▶ WHAT THIS TASK INVOLVES: All lines in the material below that contain "named" should be located and copied.

▶ TASK INPUTS:
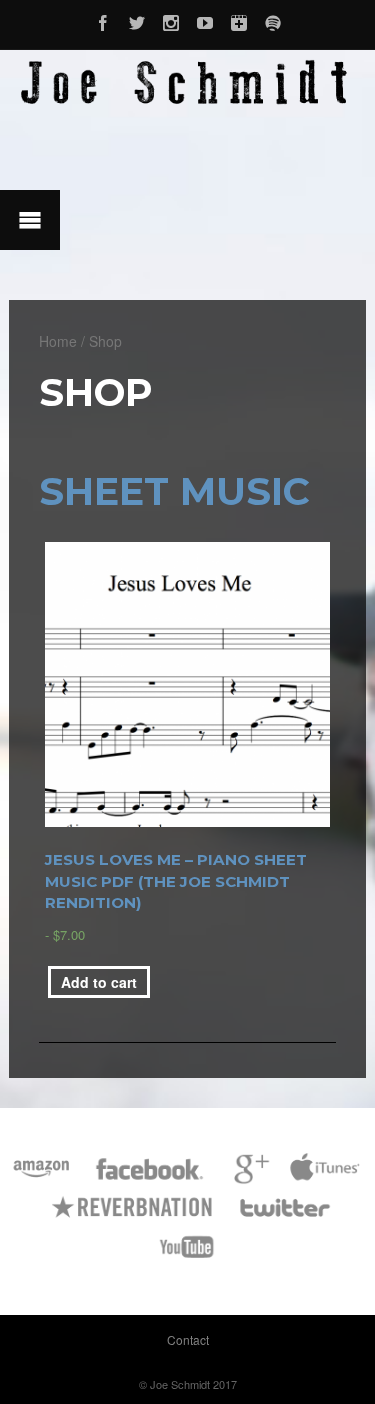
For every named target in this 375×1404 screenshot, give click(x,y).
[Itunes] (325, 1178)
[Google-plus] (239, 20)
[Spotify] (273, 20)
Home (58, 341)
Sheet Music (174, 491)
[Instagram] (171, 20)
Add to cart (99, 982)
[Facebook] (103, 20)
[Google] (248, 1178)
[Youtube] (205, 20)
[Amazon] (41, 1178)
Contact (188, 1339)
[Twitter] (137, 20)
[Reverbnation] (133, 1217)
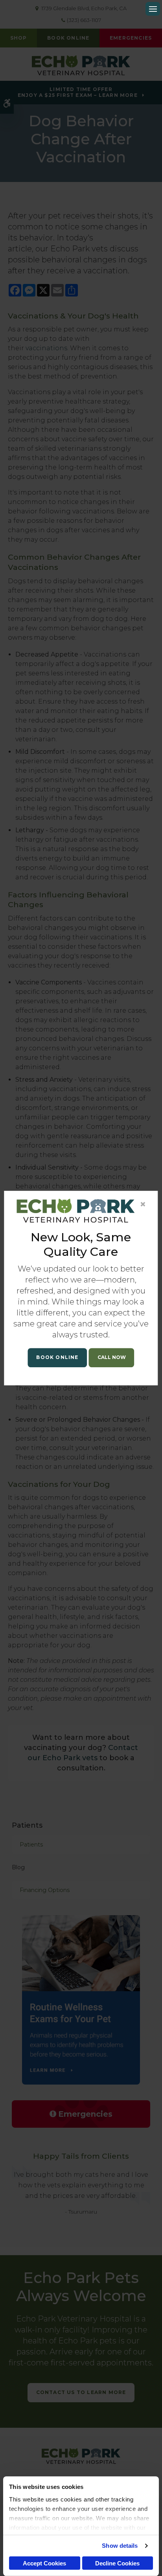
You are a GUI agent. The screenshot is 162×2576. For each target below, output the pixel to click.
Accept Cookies (44, 2563)
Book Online (57, 1357)
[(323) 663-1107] (111, 1357)
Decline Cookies (117, 2563)
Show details (120, 2545)
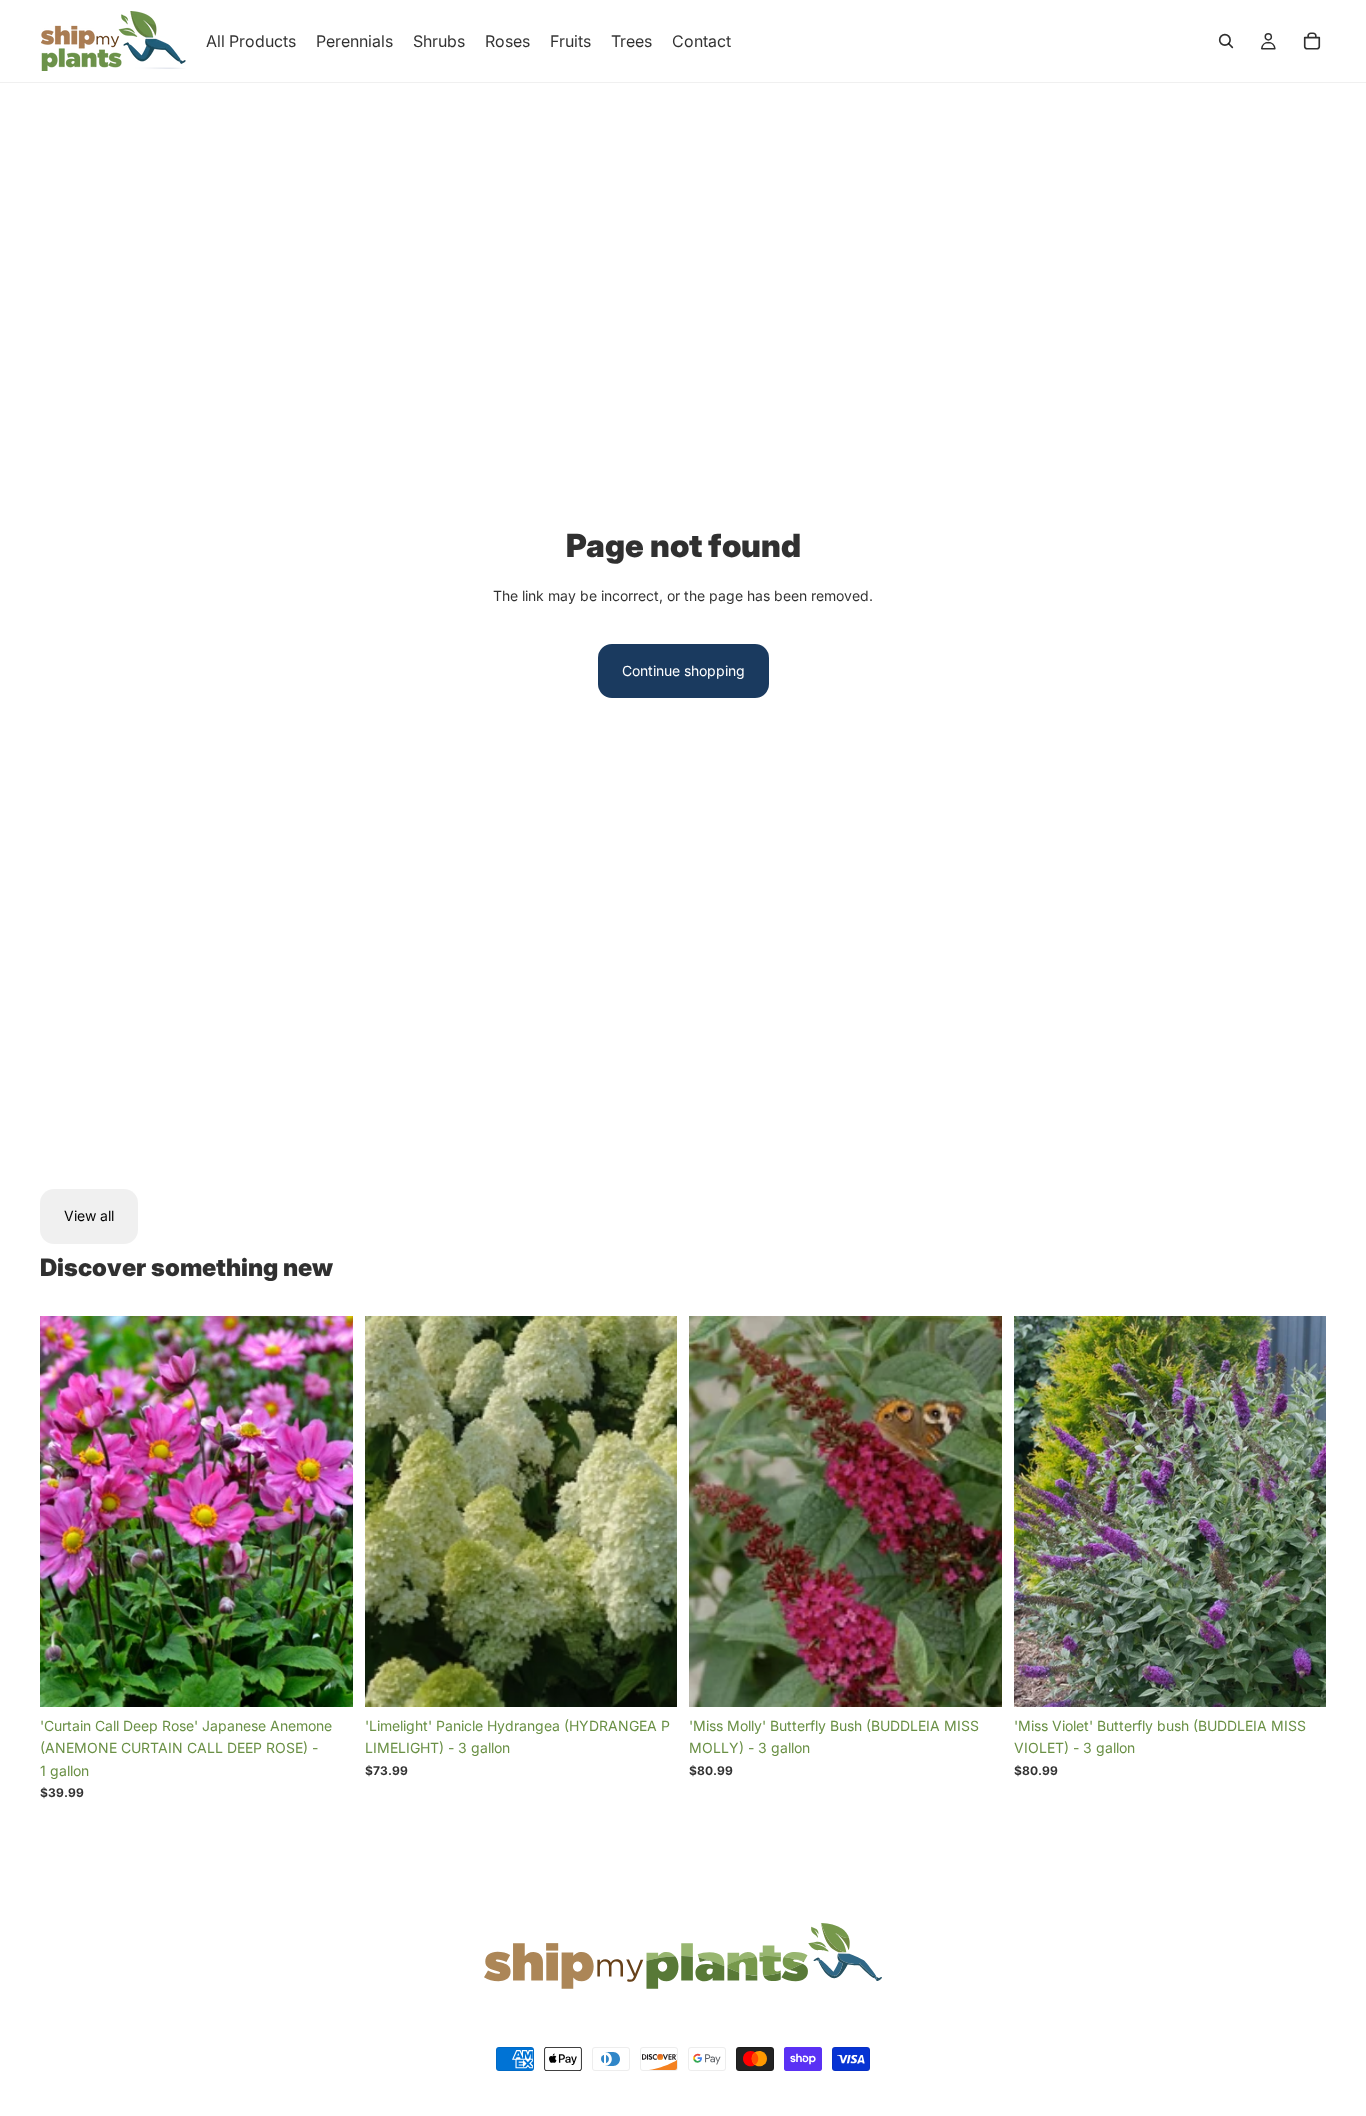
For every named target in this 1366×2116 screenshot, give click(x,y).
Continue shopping (683, 670)
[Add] (322, 1676)
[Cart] (1312, 41)
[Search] (1226, 41)
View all (89, 1215)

▶ RESPONSE FOR THIS EXERCISE:
For every named target in this 375×1404 screenshot, give click(x,y).
For every named target in this 1366×2116 screenshot, give click(x,y).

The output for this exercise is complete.